Draw successively from a deck. Score = no. of black cards minus no. of red cards. Optimal strategy convergence?

Question

During an interview, I was asked the following problem:

We shuffle a deck of 52 cards (26 red and 26 black cards), and enter the following the game: starting with a score of $0$, we will draw a card from the deck. If it is red, we decrement our score by $1$, and if it is black we increment it by $1$. We can decide to stop playing whenever we desire, and our gains will be our score at this moment. What is the best strategy and what is the expected gain associated?

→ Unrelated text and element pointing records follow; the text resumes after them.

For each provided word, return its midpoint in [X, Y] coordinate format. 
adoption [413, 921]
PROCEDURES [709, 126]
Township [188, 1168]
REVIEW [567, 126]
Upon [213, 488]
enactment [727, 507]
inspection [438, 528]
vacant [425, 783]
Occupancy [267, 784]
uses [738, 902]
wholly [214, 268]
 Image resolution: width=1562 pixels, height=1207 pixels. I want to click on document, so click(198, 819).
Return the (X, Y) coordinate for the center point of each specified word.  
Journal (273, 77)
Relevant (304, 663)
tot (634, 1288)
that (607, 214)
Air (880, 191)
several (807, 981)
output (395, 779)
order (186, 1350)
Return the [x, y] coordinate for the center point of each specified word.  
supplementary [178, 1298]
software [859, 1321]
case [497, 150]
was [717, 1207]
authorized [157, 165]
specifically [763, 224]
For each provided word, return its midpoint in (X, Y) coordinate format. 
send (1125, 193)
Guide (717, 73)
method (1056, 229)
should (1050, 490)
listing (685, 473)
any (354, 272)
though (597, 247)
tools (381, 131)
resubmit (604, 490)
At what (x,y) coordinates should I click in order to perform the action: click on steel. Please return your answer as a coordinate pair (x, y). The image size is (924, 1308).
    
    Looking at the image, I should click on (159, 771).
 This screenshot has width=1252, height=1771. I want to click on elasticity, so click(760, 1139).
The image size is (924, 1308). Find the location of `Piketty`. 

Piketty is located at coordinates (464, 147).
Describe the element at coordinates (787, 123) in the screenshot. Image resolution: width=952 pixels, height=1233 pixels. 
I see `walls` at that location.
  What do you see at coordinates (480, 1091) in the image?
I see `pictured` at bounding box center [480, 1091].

With the help of the interviewer I did manage to find most of the solution. Let's say we already played a bit and observed how many red and black cards already came up. We know there remain $b$ black cards and $r$ red cards, so that our current score is $(26-b) - (26-r) = r - b$. Should we continue playing or should we keep our gain? Well, we should continue playing if and only if the expected gain of continuing is higher than our current gain. In fact, our expected gain $f(b, r)$ given there remain $b$ black cards and $r$ red cards verifies \begin{equation*} f(b, r) = \max\left\{r-b,\; \frac{b}{r+b}\cdot \left[1 + f(b-1, r)\right]+\frac{r}{r+b}\cdot \left[-1 + f(b, r-1)\right]\right\} \end{equation*} because when we choose to continue, there is a probability of $\frac{b}{b + r}$ to draw a black card, which increases our score by 1 and leaves us with $b - 1$ black and $r$ red cards. This scenario leads to an expected gain of $1 + f(b - 1, r)$. Similarly, there is a probability of $\frac{r}{b + r}$ to draw a red card, decreasing our score by 1 and leaving us with $b$ black and $r - 1$ red cards, resulting in an expected gain of $-1 + f(b, r - 1)$.

We easily see that $f(b=26, r=0) = 26$ and $f(b=0, r=26) = 0$, and we can compute any $f(b, r)$ in $O(b\times r)$ time complexity using memoization.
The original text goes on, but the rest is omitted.